Job Posting Aggregator with Email and GitHub
⚠️ COMMUNITY TEMPLATE DISCLAIMER: This is a community-contributed template that uses ScrapeGraphAI (a community node). Please ensure you have the ScrapeGraphAI community node installed in your n8n instance before using this template.
This workflow automatically aggregates certification-related job-posting requirements from multiple industry sources, compares them against last year’s data stored in GitHub, and emails a concise change log to subscribed professionals. It streamlines annual requirement checks and renewal reminders, ensuring users never miss an update.
Pre-conditions/Requirements
Prerequisites
- n8n instance (self-hosted or n8n cloud)
- ScrapeGraphAI community node installed
- Git installed (for optional local testing of the repo)
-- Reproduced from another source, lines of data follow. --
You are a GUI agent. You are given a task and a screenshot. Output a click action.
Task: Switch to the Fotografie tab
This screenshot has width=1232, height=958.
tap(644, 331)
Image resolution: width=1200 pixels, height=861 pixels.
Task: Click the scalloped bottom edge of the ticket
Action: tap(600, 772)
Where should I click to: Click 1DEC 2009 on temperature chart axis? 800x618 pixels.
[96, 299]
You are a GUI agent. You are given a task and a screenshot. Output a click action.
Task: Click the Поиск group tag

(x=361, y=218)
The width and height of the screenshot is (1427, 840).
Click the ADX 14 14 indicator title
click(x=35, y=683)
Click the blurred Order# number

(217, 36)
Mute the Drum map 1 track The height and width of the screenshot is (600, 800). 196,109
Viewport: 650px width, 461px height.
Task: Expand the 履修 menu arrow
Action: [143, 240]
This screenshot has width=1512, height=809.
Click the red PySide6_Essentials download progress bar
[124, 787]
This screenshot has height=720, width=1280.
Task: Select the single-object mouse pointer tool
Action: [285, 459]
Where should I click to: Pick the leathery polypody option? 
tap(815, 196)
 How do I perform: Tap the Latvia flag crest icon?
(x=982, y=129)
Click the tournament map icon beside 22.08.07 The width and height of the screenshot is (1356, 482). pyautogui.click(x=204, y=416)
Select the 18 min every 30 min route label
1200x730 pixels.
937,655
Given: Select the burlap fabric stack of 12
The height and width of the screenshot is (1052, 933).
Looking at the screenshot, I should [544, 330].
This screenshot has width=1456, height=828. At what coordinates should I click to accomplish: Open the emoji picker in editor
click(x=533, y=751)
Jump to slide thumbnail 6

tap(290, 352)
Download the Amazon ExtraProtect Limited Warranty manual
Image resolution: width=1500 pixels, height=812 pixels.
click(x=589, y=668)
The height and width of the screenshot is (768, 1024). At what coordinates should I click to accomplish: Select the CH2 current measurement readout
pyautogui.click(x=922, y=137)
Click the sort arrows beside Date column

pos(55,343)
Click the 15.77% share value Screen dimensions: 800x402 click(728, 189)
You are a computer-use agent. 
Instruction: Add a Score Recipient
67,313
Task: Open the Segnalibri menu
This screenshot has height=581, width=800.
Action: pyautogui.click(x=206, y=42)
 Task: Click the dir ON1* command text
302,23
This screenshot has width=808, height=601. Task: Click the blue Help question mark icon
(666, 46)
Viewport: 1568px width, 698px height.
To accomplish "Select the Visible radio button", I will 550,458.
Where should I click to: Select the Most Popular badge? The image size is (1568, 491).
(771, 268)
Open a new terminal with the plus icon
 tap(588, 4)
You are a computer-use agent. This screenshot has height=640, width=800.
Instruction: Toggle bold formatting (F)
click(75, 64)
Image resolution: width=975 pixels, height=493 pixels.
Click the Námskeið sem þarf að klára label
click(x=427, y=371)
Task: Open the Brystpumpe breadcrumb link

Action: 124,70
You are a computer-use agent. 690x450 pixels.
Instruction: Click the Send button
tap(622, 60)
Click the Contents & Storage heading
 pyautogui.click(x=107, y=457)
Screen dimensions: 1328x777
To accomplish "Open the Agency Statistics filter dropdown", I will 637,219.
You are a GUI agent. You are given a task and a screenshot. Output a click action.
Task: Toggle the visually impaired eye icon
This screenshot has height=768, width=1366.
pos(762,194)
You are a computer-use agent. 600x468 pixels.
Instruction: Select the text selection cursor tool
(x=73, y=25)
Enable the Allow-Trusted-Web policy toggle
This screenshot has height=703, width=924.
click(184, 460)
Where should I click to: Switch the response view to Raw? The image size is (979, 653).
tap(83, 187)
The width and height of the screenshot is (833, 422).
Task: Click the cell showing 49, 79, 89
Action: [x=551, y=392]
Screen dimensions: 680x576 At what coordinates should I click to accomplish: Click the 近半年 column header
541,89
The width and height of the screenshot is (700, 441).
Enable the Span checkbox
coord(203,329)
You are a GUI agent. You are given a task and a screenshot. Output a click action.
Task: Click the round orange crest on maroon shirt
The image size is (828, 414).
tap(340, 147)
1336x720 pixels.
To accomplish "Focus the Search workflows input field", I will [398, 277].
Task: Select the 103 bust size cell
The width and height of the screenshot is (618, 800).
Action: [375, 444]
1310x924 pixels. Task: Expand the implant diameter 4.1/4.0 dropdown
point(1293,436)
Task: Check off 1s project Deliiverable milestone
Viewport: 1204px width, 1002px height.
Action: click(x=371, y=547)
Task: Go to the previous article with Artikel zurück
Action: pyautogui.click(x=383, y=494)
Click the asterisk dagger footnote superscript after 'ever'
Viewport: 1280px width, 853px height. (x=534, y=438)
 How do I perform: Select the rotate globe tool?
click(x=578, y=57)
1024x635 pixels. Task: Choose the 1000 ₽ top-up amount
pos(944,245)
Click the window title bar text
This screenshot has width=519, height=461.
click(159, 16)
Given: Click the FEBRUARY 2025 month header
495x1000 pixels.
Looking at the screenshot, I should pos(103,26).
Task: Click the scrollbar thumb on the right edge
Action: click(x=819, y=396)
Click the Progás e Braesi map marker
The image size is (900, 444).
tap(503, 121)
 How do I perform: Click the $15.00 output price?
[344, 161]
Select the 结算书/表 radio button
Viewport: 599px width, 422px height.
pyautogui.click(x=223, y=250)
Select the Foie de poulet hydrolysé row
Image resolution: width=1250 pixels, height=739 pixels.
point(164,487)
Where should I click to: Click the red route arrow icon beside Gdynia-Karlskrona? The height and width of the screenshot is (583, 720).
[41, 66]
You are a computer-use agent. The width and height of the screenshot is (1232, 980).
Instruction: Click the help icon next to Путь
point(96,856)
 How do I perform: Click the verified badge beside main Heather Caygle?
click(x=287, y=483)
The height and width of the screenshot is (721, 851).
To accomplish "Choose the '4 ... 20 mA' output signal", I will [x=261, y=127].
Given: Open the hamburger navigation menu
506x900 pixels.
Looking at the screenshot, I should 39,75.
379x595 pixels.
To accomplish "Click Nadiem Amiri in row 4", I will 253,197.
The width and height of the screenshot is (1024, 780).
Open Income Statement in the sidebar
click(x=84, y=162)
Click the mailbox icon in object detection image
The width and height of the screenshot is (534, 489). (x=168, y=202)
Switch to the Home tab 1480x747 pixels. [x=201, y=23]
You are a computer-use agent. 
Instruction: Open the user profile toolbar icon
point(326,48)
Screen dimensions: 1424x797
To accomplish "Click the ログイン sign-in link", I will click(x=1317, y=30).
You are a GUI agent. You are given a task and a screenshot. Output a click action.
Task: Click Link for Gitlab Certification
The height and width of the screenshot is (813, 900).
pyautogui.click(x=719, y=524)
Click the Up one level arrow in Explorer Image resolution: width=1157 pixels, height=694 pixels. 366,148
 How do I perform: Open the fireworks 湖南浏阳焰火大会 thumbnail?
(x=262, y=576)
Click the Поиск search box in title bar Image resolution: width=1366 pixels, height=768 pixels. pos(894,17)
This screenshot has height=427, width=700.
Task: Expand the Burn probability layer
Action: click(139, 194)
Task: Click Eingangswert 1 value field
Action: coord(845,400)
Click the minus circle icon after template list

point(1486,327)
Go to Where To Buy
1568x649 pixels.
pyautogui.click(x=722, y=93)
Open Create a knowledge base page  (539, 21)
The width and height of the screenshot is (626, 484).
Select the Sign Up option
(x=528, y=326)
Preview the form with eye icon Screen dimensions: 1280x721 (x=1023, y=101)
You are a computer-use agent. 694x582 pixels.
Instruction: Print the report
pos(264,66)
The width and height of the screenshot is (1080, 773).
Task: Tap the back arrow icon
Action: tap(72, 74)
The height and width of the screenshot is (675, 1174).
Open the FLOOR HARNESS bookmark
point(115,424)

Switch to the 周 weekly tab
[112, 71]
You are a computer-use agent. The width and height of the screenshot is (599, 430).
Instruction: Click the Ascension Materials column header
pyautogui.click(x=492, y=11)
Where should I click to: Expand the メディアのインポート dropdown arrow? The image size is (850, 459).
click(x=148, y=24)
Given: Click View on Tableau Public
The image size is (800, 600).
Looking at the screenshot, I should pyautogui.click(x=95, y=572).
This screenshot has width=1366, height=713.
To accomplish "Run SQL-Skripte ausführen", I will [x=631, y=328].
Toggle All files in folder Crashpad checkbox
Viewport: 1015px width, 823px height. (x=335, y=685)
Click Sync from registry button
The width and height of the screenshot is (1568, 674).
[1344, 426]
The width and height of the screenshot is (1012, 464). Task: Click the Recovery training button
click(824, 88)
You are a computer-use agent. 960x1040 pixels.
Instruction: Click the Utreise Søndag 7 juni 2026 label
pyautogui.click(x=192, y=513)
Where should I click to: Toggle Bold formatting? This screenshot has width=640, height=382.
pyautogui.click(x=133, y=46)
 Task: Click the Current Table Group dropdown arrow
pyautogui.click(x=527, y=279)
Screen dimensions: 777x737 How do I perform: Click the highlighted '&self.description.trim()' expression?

- Working SMTP server or other Email credential supported by n8n
Required Credentials
- ScrapeGraphAI API Key – Enables web scraping of certification pages
- GitHub Personal Access Token – Allows the workflow to read/write files in the repo
- Email / SMTP Credentials – Sends the summary email to end-users
Specific Setup Requirements
| Resource |
Purpose |
Example |
| GitHub Repository |
Stores certification_requirements.json versioned annually |
https://github.com/<you>/cert-requirements.git |
| Watch List File |
List of page URLs & selectors to scrape |
Saved in the repo under /config/watchList.json |
| Email List |
Semicolon-separated list of recipients |
[email protected];[email protected] |
How it works
This workflow automatically aggregates certification-related job-posting requirements from multiple industry sources, compares them against last year’s data stored in GitHub, and emails a concise change log to subscribed professionals. It streamlines annual requirement checks and renewal reminders, ensuring users never miss an update.
Key Steps:
- Manual Trigger: Starts the workflow on demand or via scheduled cron.
- Load Watch List (Code Node): Reads the list of certification URLs and CSS selectors.
- Split In Batches: Iterates through each URL to avoid rate limits.
- ScrapeGraphAI: Scrapes requirement details from each page.
- Merge (Wait): Reassembles individual scrape results into a single JSON array.
- GitHub (Read File): Retrieves last year’s
certification_requirements.json.
- IF (Change Detector): Compares current vs. previous JSON and decides whether changes exist.
- Email Send: Composes and sends a formatted summary of changes.
- GitHub (Upsert File): Commits the new JSON file back to the repo for future comparisons.
Set up steps
Setup Time: 15-25 minutes
- Install Community Node: From n8n UI → Settings → Community Nodes → search and install “ScrapeGraphAI”.
- Create/Clone GitHub Repo: Add an empty
certification_requirements.json ( {} ) and a config/watchList.json with an array of objects like:[
{
"url": "https://cert-body.org/requirements",
"selector": "#requirements"
}
]
- Generate GitHub PAT: Scope
repo, store in n8n Credentials as “GitHub API”.
- Add ScrapeGraphAI Credential: Paste your API key into n8n Credentials.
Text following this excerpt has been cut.